1. The hipster traditionalist. The hipster traditionalist takes the most pride in his anemoia (nostalgia for a time long gone). Often, he feels he has been born in the wrong century. He spends much of his time at home, and he isn’t frequently out in public. When he does wander outside the house, he usually sports thick-rimmed glasses and gazes pensively out of a coffee shop window. He might wear his favorite button-down vest, don a newsboy cap, and carry his well-thumbed G.K. Chesterton book along with him.
With this, the hipster traditionalist has a taste for the finer things in life, like aged wine and a good pipe. Don’t mistake his contemplative manner for a wandering soul, though: He hides a strong moral compass under that tweed coat, as well as a cutthroat encyclopedic memory for anything involving J.R.R. Tolkien.
2. The homeschooling traditionalist. The homeschooling traditionalist is perhaps the easiest to identify, often because she is followed by a posse of well-behaved children. At least four accompany her out and about to farmer’s markets and libraries during regular school hours.
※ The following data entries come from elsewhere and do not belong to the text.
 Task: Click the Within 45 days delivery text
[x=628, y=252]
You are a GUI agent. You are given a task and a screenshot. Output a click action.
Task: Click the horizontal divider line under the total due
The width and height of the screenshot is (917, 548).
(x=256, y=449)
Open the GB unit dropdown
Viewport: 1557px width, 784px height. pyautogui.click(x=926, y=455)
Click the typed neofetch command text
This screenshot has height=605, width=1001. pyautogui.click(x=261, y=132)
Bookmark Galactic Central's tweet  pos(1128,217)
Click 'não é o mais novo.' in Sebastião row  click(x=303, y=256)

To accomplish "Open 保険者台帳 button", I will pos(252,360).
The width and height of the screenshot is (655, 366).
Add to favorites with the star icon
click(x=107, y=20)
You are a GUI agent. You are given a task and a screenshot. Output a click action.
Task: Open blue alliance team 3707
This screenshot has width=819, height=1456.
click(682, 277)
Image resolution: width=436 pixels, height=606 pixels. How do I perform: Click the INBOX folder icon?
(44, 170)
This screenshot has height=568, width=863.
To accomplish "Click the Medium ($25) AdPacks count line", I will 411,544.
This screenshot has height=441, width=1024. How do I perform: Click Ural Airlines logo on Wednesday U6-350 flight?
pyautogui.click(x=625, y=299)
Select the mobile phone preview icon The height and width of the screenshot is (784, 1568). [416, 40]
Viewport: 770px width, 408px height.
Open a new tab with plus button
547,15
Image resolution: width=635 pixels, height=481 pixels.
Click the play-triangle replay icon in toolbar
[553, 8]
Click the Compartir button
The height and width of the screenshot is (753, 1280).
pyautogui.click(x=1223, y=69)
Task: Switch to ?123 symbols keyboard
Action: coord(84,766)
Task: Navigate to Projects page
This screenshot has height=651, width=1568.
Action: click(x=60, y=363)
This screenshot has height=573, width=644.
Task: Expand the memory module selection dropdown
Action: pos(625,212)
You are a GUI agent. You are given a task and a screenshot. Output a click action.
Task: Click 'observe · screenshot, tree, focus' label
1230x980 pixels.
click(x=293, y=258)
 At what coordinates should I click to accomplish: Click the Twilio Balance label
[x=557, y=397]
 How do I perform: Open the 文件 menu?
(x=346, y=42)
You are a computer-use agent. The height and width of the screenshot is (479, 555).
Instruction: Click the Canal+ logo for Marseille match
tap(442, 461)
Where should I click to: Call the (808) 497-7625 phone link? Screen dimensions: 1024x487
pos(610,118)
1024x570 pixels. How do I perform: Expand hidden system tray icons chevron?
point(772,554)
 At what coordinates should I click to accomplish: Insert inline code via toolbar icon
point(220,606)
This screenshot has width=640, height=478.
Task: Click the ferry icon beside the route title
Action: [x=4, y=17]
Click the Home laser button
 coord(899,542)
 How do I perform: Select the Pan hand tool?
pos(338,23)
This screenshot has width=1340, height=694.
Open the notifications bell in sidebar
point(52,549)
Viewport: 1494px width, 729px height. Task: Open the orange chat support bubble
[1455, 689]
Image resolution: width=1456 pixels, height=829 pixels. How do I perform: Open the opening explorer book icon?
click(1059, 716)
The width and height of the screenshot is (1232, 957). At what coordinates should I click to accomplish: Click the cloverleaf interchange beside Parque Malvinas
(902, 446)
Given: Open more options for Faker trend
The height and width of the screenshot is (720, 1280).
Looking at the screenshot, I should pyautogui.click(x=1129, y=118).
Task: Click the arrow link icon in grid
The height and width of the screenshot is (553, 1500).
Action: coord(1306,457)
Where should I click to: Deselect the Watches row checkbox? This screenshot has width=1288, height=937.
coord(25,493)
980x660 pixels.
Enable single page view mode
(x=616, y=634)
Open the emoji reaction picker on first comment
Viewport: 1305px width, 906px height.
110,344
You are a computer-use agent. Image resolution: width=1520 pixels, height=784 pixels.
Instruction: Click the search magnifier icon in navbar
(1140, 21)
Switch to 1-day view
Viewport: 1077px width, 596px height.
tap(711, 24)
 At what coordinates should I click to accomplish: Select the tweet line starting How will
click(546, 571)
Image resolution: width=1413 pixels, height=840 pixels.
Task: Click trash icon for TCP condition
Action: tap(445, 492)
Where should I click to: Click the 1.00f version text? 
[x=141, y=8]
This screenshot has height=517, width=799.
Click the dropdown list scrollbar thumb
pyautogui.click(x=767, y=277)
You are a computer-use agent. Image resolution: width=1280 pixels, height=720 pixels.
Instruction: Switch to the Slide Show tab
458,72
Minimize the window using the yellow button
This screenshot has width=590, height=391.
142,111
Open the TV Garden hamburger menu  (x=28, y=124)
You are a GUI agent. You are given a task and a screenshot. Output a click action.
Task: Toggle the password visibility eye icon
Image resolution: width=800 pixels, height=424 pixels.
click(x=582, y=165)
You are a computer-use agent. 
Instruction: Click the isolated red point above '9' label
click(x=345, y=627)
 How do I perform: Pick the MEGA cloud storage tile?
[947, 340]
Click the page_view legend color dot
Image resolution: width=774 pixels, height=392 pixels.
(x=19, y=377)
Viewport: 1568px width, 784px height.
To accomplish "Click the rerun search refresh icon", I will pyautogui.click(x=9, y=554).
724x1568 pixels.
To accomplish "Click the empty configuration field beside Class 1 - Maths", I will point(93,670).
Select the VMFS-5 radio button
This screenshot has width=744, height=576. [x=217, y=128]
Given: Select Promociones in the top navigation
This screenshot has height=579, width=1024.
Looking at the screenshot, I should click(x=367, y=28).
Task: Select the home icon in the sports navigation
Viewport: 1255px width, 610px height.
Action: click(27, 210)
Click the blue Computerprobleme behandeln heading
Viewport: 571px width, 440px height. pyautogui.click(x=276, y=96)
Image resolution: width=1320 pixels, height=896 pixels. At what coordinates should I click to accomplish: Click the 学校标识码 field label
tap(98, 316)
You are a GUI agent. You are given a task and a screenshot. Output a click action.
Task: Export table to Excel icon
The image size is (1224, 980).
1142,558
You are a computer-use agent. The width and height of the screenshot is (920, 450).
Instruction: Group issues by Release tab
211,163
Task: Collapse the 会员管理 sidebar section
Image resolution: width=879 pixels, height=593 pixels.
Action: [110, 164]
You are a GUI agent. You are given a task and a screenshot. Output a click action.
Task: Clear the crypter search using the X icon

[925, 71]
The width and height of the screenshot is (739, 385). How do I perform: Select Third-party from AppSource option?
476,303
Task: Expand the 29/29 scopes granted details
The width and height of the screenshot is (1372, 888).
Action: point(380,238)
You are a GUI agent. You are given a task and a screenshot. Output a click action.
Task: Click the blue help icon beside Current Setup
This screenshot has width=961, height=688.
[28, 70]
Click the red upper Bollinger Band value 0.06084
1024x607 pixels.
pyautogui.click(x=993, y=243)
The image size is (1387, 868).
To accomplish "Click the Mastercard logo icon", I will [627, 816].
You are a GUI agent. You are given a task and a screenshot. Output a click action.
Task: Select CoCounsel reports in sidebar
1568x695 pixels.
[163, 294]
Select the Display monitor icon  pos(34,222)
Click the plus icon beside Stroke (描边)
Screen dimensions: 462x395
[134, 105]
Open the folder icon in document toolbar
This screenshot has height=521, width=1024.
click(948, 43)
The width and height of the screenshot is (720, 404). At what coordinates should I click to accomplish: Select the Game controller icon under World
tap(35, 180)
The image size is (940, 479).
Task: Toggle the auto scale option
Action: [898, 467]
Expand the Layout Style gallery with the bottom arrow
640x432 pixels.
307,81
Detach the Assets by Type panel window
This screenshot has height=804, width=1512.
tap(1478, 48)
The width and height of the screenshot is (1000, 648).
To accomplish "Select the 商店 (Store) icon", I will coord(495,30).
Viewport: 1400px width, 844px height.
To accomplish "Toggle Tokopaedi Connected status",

Contrary to popular opinion, these children are pursuing their education—perhaps in better ways than their public school counterparts. Often, both mother and children are wearing denim skirts, calico dresses, overalls, and work boots. Most will carry market bags, books, and jackknives, too. She is commonly told by surprised passersby how mature and well-behaved her children are. She will reply with a deceptively demure smile: “Thank you. They’re homeschooled.”
3. The religious traditionalist. The religious traditionalist is a bit harder to spot in a public crowd. It’s easiest to find this type in churches and church-related events, although if we pay close attention, we can identify them elsewhere. Keep an eye out for the glint of a miraculous medal necklace, brown scapular cord, or the occasional Bible-quoting T-shirt. Many have an affinity for swing dancing, and they often intermix with the homeschooling traditionalists.
Religious traditionalists, too, have a unique appreciation for good clean fun, Shakespeare, and 1950s fashion. (You’ll never see a better dressed lady than the Catholic swing dancer.) Behind their love of the vintage aesthetic, they harbor spines of steel. They know their values inside and out, and they are not intimidated by any onslaught of progressivism.
4. The natural traditionalist. Natural traditionalists might surprise us the most since their values and views might seem to contrast with their rugged appearance. Natural traditionalist men usually have beards and wear button-up flannels or Carhartts. Women might have uncut hair or wear loose bohemian clothing, or she might pull out a miniature stash of essential oils from her canvas hemp bag.
Frequently, natural traditionalists like to discuss anything to do with gardening. They have a deep respect for the earth and natural environment, and they take every opportunity to connect with their ancestral roots.
5. The political traditionalist. Many of the other traditionalist types have strong political views, but the political traditionalist identifies himself most strongly as a governmental expert. He might still wear a MAGA hat, and he will usually have some form of patriotic emblems among his personal attire. He might begin a discussion with why monarchy is a truly great political system.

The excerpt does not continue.